WOMEN CANDIDATES IN RECORD NUMBERS
By Jennifer Reese

(FORTUNE Magazine) – Women -- long crowding the pipeline of the political system -- are bursting onto the national scene. Record numbers of them have decided it is time to head for Capitol Hill or take a shot at a governorship. Over 150 have entered races, and more may do so as filing deadlines draw closer. As the examples above show, some are politically seasoned and others comparatively obscure. They include Michele Dyson, who runs her own computer services firm in Silver Spring, Maryland. She is the Republican candidate for one of the state's eight congressional seats. Says she: ''What we're seeing now is a movement on the part of women not to sit back and wait for others to do things.
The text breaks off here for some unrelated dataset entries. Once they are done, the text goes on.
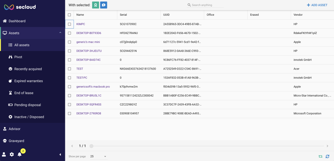Open the Expired warranties view
The width and height of the screenshot is (334, 161).
[28, 81]
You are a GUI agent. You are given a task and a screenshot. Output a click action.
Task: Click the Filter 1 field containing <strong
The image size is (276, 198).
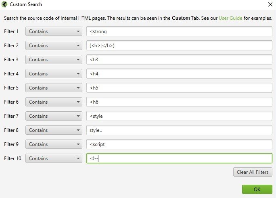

I think I decided to run when I found myself saying, 'Why wasn't somebody else addressing the issue?' '' Most candidates still have primaries ahead of them -- and some are facing other women. Geraldine Ferraro, the 1984 Democratic vice presidential candidate, is vying with New York City comptroller Liz Holtzman for the New York Senate seat held by two-term Republican Alfonse D'Amato. The women candidates running for governor in Montana, New Hampshire, and Missouri also face primaries. What fueled this burst of activity? A powerful motivation for many was the disconcerting spectacle of Anita Hill being grilled by 14 male Senators during the Clarence Thomas Supreme Court hearings last October. Says Jane Danowitz, executive director of the bipartisan and pro-choice Women's Campaign Fund: ''For the first time, women were allowed to see inside the corridors of power, and they didn't like what they saw.'' Donations to the fund have since doubled to some $80,000 a month. In Pennsylvania, newcomer Lynn Yeakel stole the Democratic Senate nomination from Lieutenant Governor Mark Singel after reminding voters throughout her campaign of what many women -- and men -- perceived to be distasteful questioning of Hill by two-term incumbent Arlen Specter. Yeakel will run against Republican Specter in the fall in one of the country's most closely watched races.